One of the arguments, by which the use of the pronoun thou was defended, was the same as that, on which it had been defended by Stubbs and Furley, that is, its strict conformity with grammar. The translators of the Bible had invariably used it. The liturgy had been compiled on the same principle. All addresses made by English Christians in their private prayers to the Supreme Being, were made in the language of thou, and not of you. And this was done, because the rules of the English grammar warranted the expression, and because any other mode of expression would have been a violation of these rules.

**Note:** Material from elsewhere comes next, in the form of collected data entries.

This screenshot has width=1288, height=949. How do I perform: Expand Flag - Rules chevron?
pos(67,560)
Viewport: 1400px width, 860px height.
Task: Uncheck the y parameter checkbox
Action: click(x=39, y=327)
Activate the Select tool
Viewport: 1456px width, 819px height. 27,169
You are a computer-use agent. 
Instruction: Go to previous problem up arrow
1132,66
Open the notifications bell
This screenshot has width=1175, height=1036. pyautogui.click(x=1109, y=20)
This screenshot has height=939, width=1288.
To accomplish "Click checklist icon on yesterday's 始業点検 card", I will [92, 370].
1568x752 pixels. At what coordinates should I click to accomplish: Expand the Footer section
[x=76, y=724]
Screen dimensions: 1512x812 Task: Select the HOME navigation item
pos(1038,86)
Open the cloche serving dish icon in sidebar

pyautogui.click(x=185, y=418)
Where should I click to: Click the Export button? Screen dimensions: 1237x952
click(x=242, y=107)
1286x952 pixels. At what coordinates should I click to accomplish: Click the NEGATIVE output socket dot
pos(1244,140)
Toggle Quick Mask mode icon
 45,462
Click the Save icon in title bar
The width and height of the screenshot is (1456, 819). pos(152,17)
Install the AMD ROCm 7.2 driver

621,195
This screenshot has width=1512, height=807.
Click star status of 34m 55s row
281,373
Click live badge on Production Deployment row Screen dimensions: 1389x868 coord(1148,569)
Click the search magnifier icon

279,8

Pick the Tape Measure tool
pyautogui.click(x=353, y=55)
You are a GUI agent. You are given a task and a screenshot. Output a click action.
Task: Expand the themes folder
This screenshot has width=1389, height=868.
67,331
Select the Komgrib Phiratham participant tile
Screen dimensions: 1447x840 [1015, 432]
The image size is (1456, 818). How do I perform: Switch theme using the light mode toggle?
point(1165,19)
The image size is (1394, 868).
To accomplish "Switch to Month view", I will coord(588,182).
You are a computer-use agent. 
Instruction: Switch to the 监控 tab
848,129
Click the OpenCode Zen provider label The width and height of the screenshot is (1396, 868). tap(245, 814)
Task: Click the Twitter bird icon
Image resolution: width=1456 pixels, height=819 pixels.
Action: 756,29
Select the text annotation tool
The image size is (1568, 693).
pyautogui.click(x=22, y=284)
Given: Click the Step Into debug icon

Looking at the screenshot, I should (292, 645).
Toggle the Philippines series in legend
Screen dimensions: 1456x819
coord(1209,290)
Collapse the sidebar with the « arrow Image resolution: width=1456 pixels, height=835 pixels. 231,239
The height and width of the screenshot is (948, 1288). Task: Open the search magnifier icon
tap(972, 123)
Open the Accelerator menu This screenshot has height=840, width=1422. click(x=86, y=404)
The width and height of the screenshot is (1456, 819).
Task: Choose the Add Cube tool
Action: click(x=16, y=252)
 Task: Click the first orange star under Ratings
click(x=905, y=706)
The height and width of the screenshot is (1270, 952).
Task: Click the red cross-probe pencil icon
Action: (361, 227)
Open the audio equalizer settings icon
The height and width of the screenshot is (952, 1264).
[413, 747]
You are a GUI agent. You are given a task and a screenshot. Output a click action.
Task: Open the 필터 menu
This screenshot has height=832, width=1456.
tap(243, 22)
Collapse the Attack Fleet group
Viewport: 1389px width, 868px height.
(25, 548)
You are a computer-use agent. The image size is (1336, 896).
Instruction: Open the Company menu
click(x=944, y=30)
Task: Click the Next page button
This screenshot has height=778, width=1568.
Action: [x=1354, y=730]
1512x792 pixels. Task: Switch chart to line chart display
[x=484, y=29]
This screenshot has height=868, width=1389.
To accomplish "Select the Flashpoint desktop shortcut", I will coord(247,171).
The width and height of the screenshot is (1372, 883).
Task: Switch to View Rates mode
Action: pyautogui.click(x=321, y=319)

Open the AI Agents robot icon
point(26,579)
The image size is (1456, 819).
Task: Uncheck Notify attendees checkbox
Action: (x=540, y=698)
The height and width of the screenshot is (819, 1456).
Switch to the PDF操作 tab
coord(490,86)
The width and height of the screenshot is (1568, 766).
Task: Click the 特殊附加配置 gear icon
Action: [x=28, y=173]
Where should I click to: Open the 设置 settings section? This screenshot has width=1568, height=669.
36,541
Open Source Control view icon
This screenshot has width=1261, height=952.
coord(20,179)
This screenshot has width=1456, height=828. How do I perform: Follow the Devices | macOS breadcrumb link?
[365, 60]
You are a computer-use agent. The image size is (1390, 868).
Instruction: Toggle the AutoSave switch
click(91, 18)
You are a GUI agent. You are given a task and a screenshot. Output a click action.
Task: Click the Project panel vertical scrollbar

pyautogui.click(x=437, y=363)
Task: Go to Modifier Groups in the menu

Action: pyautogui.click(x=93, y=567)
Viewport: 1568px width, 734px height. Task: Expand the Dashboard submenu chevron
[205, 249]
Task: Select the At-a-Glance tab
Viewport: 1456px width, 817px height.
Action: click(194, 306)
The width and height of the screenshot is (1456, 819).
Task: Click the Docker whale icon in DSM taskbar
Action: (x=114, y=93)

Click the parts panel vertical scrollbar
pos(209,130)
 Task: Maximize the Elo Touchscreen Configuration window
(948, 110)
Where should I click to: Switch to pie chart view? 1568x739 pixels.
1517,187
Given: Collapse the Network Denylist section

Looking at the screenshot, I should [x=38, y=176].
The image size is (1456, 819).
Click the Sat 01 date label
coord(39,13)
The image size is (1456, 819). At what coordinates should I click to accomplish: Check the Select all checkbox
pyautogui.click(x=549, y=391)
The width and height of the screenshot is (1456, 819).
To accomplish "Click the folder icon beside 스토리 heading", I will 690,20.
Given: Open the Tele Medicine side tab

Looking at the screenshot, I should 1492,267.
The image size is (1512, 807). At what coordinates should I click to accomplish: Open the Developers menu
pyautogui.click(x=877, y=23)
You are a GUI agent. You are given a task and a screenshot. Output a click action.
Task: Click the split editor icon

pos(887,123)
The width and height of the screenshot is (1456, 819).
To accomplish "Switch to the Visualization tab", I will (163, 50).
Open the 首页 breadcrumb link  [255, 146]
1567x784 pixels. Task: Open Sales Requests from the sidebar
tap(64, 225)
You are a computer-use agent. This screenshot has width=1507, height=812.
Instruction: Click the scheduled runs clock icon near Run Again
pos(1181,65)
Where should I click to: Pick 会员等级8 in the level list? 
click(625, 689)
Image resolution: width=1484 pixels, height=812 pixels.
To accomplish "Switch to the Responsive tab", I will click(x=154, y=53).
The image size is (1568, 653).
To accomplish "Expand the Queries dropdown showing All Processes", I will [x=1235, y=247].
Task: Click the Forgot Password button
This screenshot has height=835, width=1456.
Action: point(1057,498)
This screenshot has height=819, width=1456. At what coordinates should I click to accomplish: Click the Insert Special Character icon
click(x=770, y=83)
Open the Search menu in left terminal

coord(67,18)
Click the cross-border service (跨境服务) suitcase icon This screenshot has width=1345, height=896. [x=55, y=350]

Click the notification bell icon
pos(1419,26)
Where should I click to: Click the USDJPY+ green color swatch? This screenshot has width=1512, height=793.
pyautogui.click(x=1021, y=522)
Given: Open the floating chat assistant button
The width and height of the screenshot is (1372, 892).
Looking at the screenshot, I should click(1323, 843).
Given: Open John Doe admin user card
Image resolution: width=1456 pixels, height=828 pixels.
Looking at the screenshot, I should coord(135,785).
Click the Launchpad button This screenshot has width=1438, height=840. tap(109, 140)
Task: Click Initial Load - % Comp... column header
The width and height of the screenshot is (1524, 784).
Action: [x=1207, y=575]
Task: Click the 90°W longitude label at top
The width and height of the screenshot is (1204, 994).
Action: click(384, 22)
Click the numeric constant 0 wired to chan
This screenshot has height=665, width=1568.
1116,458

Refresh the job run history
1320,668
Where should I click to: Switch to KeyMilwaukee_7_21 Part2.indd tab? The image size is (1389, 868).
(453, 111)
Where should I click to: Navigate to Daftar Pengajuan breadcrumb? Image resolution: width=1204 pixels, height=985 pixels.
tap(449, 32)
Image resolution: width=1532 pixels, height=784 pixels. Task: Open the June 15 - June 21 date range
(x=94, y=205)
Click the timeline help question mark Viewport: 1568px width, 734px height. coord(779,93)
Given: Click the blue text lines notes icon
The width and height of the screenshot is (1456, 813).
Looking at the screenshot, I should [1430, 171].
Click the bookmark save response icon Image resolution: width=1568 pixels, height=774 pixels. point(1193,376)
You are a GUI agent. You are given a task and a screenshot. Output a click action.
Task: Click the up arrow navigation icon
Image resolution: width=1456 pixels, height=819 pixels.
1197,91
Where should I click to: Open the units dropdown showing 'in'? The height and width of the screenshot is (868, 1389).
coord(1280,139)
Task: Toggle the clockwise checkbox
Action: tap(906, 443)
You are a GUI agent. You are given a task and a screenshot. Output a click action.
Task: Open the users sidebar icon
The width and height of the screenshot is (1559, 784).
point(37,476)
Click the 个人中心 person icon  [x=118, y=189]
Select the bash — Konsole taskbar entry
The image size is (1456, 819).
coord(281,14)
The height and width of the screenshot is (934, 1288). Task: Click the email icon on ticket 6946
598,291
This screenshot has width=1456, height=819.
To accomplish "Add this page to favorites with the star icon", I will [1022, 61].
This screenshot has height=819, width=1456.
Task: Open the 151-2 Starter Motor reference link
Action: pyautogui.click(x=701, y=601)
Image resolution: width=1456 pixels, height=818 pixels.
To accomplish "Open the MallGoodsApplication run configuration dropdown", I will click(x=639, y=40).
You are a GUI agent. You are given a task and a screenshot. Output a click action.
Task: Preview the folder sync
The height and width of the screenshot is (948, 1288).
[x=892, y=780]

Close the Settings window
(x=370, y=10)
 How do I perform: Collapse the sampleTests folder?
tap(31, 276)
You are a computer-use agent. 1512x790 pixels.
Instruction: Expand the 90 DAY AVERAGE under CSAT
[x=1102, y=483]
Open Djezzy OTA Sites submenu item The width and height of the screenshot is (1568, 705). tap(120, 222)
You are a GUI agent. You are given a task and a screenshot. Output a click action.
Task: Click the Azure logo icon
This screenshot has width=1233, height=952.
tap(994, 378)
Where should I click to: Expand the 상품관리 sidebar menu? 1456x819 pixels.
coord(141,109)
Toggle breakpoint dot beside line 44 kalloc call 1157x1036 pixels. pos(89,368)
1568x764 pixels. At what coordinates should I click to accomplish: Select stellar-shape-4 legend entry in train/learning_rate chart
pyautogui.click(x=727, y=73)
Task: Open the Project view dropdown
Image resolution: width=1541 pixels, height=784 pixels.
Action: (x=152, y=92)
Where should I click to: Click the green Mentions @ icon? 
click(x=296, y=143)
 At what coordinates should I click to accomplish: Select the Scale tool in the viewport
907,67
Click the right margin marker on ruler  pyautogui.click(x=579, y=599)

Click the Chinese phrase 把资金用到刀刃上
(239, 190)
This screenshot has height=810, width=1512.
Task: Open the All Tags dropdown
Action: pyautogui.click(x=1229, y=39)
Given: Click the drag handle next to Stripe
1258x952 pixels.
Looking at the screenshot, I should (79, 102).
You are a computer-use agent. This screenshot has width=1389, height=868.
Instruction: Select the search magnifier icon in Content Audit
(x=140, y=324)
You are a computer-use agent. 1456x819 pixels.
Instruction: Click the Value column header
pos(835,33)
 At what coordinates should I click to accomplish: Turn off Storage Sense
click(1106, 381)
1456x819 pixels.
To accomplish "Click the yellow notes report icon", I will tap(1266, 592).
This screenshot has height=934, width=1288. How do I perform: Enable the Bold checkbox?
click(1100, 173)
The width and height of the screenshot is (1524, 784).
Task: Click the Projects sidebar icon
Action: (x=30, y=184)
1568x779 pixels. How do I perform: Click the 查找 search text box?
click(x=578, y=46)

But the great argument (to omit all others) which Penn and Barclay insisted upon for the change of you, was that the pronoun thou, in addressing an individual, had been anciently in use, but that it had been deserted for you for no other purpose, than that of flattery to men; and that this dereliction of it was growing greater and greater, upon the same principle, in their own times. Hence as christians, who were not to puff up the fleshly creature, it became them to return to the ancient and grammatical use of the pronoun thou, and to reject this growing fashion of the world. "The word you, says William Penn, was first ascribed in the way of flattery, to proud Popes and Emperors, imitating the heathens vain homage to their gods, thereby ascribing a plural honour to a single person; as if one Pope had been made up of many gods, and one Emperor of many men; for which reason you, only to be addressed to many, became first spoken to one. It seemed the word thou looked like too lean and thin a respect; and therefore some, bigger than they should be, would have a style suitable to their own ambition."